Creator: Alex Pina
Address: Jesús Colmenar and Koldo Serra
Distribution: Koldo Serra, Alex Rodrigo, Albert Pintó, Jesús Colmenar
Duration: 50 min. approx. (5 episodes)
Premiere: December 3, 2021 (Netflix)
Now finally, the longest heist in history, the one with the best loot, has come to an end. Spanish audiovisual fiction dismisses its most successfully exported creature: a global phenomenon that local creators should already be seriously thinking about replicating. ‘The Money Heist‘ it has been liked even in those exotic places where any robber dreams of making a second life. Something like this should encourage, stimulate and inspire us.
What is not clear is that its end will also generate such a consensus. Not for being a bad ending, but for being an ending. Who would believe that without Tokyo (Ursula Corberó), this would be mere shadow of ‘LCDP’, they can breathe easy: in addition to appearing in ‘flashbacks’, their heroine is still present as narrator from beyond, a bit like Hannah Baker in ‘For Thirteen Reasons’.
It is his voice that adorns that surprising start of (mid) season, beyond our time and our atmosphere: a short Malick-style lesson on the spatial origin of gold. Soon, we come down to Earth, to the present and the harshest reality. The gang tries to come to terms with Tokyo’s death. Stockholm only (Esther Acebo) copes without terrible nerves, basically because he had taken morphine to overcome the feeling of guilt for the fate of Arturo (Enrique Arce). Only Tamayo (Fernando Cayo) takes it wonderfully: “Finally good news.” Worse news, Colonel: five of the soldiers you summoned at the Bank of Spain have fallen.
A lot of action
The teacher (Alvaro Morte) goes on the hunt for the escaped Inspector Sierra (Najwa Nimri), just given birth and with the baby in tow, while the band goes ahead with the planned plan. Well, there are actually several plans: Palermo (Rodrigo de la Serna) and Lisbon (Itziar Ituño) want to negotiate with the remaining military, but Rio (Miguel Herran) I would rather bust them. For these Robin Hoods begins a long chain of sincere or only strategic movements, desperate measures and long-awaited catharsis.

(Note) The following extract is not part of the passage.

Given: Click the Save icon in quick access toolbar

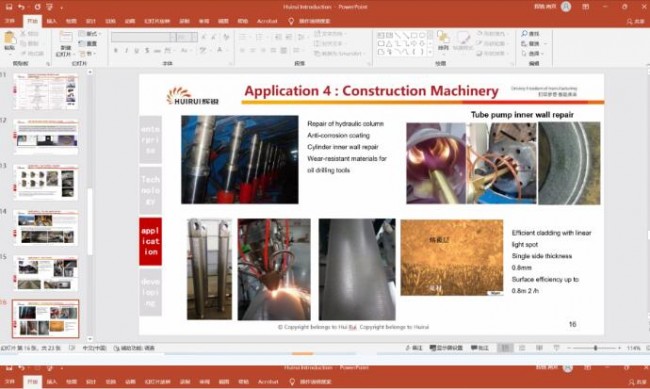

This final stretch does not disappoint in the aspect of the action: we found some neat (that is, legible) car chase; some precious duel (“in the rain, as in ‘Liberty Valance'”); abseiling with newborn in shoulder bag; elusive maneuvers of Sergeant Arteche (Jennifer miranda), or shootouts that don’t seem finished off in post-production. Nevertheless, the most visually electrifying sequence may be the ironic construction of a certain prefab house with a garden and doghouse.
In the midst of the tension, the band still finds moments to consider what they have dedicated their efforts to; where their decisions have led them; accept themselves. By the way, Alex Pina and his team of scriptwriters are marked reflections on the futility of war (in which no one ever wins and there is no right side) or, above all, the difficult dilemma between family comfort and that life full of surprises that the right gang can provide you. The final catharsis pop setting fails: if you want to strike a chord, there are less overexploited options than Coldplay’s ‘Fix you’. In general, ‘LCDP’ is better on adrenaline than llantina.

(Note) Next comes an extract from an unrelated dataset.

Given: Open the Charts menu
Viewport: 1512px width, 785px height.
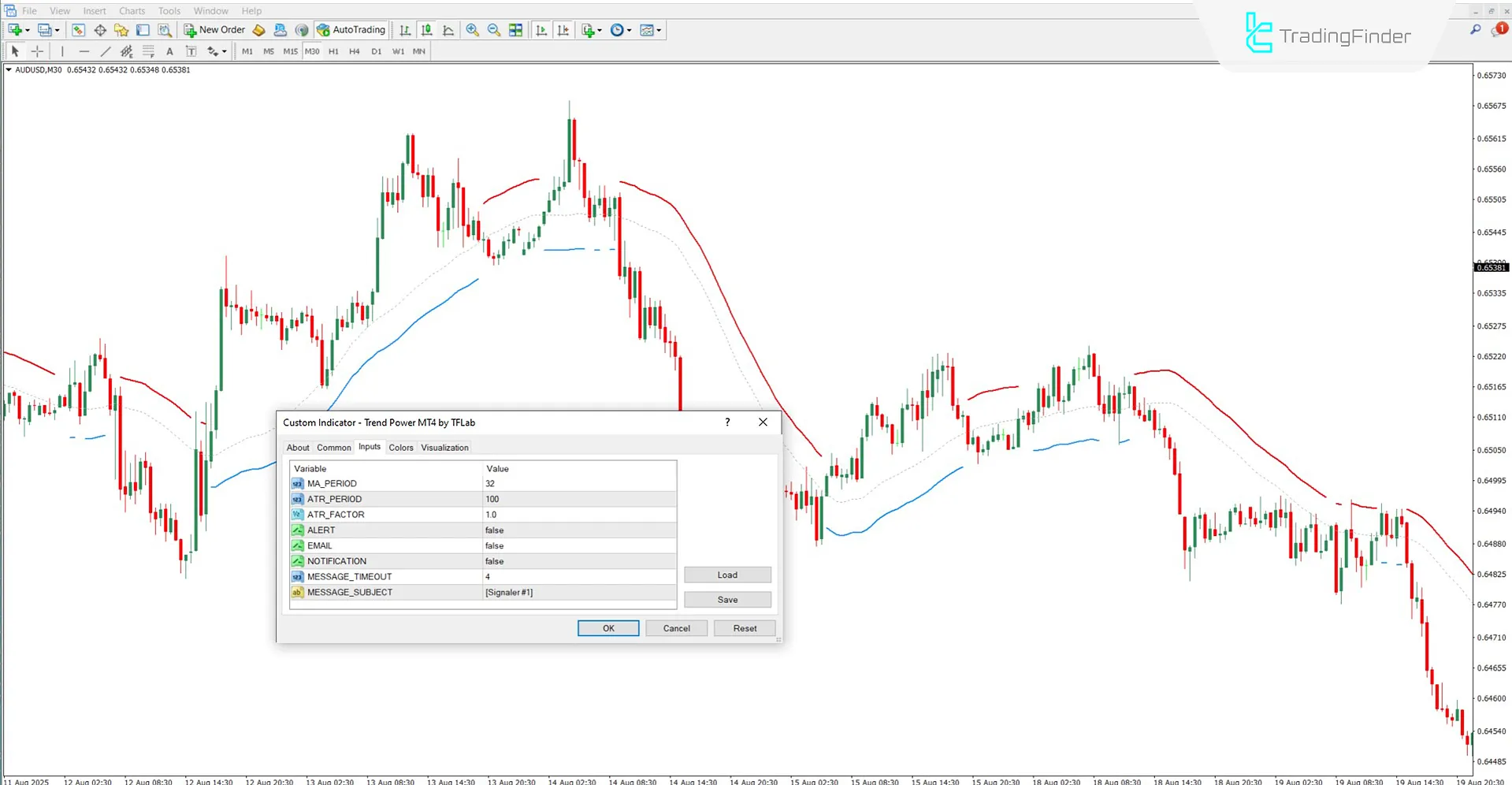Looking at the screenshot, I should pyautogui.click(x=132, y=10).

As in the previous five chapters, Berlin (Pedro Alonso) leads a parallel plot set years ago; in the remote origins of the adventure of the Bank of Spain. We know this started with another theft, that of a useful extraction pump from a Norwegian oil rig. Now we already know that these past adventures have been, in a way, like undercover pilots of ‘Berlin’, the ‘spin-off’ on the tongue-in-cheek character that Netflix announced just two days before the premiere of this finale. A year earlier, in 2022, the Korean version of the mother series will arrive, with Park Hae-soo (the most despicable contestant of ‘The Squid Game’) as Berlin. That is to say, an iconic series has died, but a franchise has just been born.